Work gathered in collections such as these is necessarily eclectic. A few of the many strong poems in Brooks’s anthology that do not fall within the broad themes identified above include Kathryn Lomer’s moving ‘The Fencer and His Mate’ (though it too harnesses something of the pastoral), the birth of darkness in Felicity Plunkett’s ‘Delivery’, and Nathan Shepherdson’s marvellously wry stacking of chairs in ‘38 Ways to Stain a Memory’.
Peter Rose notes that the elegy was the most characteristic poem of his 2007 anthology. His 2008 collection also includes a number of fine poems that are either elegiac or engage explicitly with death. Of particular note is Lisa Gorton’s ‘Solitaire’ (‘I think I once saw you walking the curve of a disused rail line / where the track shrugged off its sleepers and climbed into the heat’), as well as poems by Anthony Lawrence, Peter Porter, Tracy Ryan and Peter Steele. The journey in Pam Brown’s ‘Train Train’ and the darkness in Stephen Edgar’s ‘Nocturnal’, in very different ways, also invoke mortality.
Rose has made an effort to source work from Australian poetry’s ‘elders’. Yet he hasn’t been blinded by the light, and has worked hard to source the very best recent work by such long-established poets.

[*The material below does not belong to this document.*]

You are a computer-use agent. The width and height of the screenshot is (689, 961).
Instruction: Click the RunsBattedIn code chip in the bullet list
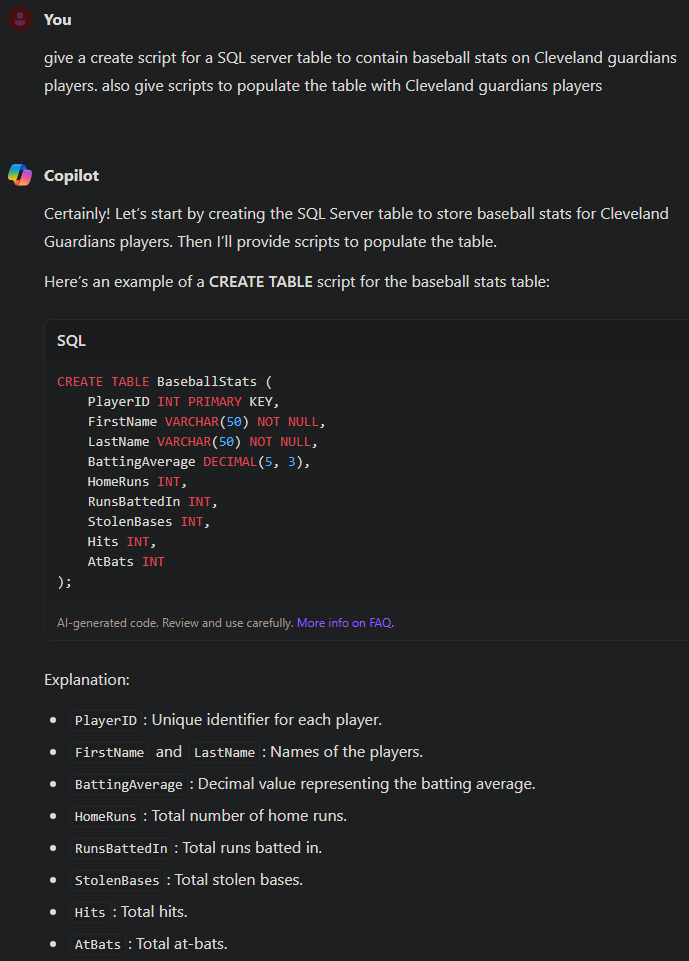(x=120, y=848)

This includes Clive James’s confidently relaxed vernacular in ‘We Being Ghosts’, Rosemary Dobson’s sublime haiku on ageing in ‘Poems a Long Way after Bashō’ and Chris Wallace-Crabbe’s equally Bashō-like ‘At Long Last’, in which the ‘early birdfoot steps’ of the present moment enter ‘like a large matriculation of ants / rustling their completed exam papers all at once’.
Rose, like Brooks, also makes provision for newer and/or younger poets. Interestingly, despite the higher number of eloquent grandees in Rose, his anthology manages to include also more poems engaging emblems of the contemporary world (granted, Rose’s collection has, simply, more poems all up). James Bradley’s ‘Facebook’, for example, encapsulates the essence of cyber engagement. For that matter, Les Murray provides a swift dismantling of technology in ‘Science Fiction’.
While there are too many poems of high quality to cite, others worthy of special mention from the Rose anthology include Louis Armand’s miscellany of found objects and moments, Ian Gibbins’s field guide to animals and ways of relating, and Judy Johnson’s meditation on the senses.
My poet friend had one other piece of advice: ‘I also believe it’s mandatory to tell readers not to choose between the two anthologies but simply buy both.’ At a time when some politicians and economists tell us that the best way to avoid recession is to spend, you could do worse than lay out your plunging Australian dollars on these books. You might also consider subscribing to the magazines and journals that published the poems originally and helped make these impressive anthologies possible.